begin DATASET EXTRACT

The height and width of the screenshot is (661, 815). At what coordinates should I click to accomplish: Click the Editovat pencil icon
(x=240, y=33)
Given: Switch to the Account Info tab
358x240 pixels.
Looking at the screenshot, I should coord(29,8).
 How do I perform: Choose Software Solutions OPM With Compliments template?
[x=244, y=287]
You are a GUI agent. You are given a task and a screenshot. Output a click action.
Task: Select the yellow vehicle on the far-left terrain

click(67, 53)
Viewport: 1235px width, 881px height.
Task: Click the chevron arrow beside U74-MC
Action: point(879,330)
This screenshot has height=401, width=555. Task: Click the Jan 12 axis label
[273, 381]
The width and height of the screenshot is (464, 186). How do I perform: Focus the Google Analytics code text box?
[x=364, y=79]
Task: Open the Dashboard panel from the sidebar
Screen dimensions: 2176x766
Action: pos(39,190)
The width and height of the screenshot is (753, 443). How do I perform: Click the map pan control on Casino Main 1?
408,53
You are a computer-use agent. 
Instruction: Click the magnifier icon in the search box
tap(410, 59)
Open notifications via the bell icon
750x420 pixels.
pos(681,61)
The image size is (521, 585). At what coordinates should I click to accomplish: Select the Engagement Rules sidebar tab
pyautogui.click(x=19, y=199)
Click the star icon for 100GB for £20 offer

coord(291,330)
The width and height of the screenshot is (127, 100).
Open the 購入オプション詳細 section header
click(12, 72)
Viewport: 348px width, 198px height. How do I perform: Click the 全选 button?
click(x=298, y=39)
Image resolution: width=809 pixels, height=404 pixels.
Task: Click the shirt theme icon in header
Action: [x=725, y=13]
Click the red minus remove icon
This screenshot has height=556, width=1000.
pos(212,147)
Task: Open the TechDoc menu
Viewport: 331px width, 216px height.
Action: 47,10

end DATASET EXTRACT

> **REQUIREMENTS**:
Copy all of these lines word for word.

> **WRITTEN SOLUTION**:
The height and width of the screenshot is (661, 815). At what coordinates should I click to accomplish: Click the Editovat pencil icon
(x=240, y=33)
Given: Switch to the Account Info tab
358x240 pixels.
Looking at the screenshot, I should coord(29,8).
 How do I perform: Choose Software Solutions OPM With Compliments template?
[x=244, y=287]
You are a GUI agent. You are given a task and a screenshot. Output a click action.
Task: Select the yellow vehicle on the far-left terrain

click(67, 53)
Viewport: 1235px width, 881px height.
Task: Click the chevron arrow beside U74-MC
Action: point(879,330)
This screenshot has height=401, width=555. Task: Click the Jan 12 axis label
[273, 381]
The width and height of the screenshot is (464, 186). How do I perform: Focus the Google Analytics code text box?
[x=364, y=79]
Task: Open the Dashboard panel from the sidebar
Screen dimensions: 2176x766
Action: pos(39,190)
The width and height of the screenshot is (753, 443). How do I perform: Click the map pan control on Casino Main 1?
408,53
You are a computer-use agent. 
Instruction: Click the magnifier icon in the search box
tap(410, 59)
Open notifications via the bell icon
750x420 pixels.
pos(681,61)
The image size is (521, 585). At what coordinates should I click to accomplish: Select the Engagement Rules sidebar tab
pyautogui.click(x=19, y=199)
Click the star icon for 100GB for £20 offer

coord(291,330)
The width and height of the screenshot is (127, 100).
Open the 購入オプション詳細 section header
click(12, 72)
Viewport: 348px width, 198px height. How do I perform: Click the 全选 button?
click(x=298, y=39)
Image resolution: width=809 pixels, height=404 pixels.
Task: Click the shirt theme icon in header
Action: [x=725, y=13]
Click the red minus remove icon
This screenshot has height=556, width=1000.
pos(212,147)
Task: Open the TechDoc menu
Viewport: 331px width, 216px height.
Action: 47,10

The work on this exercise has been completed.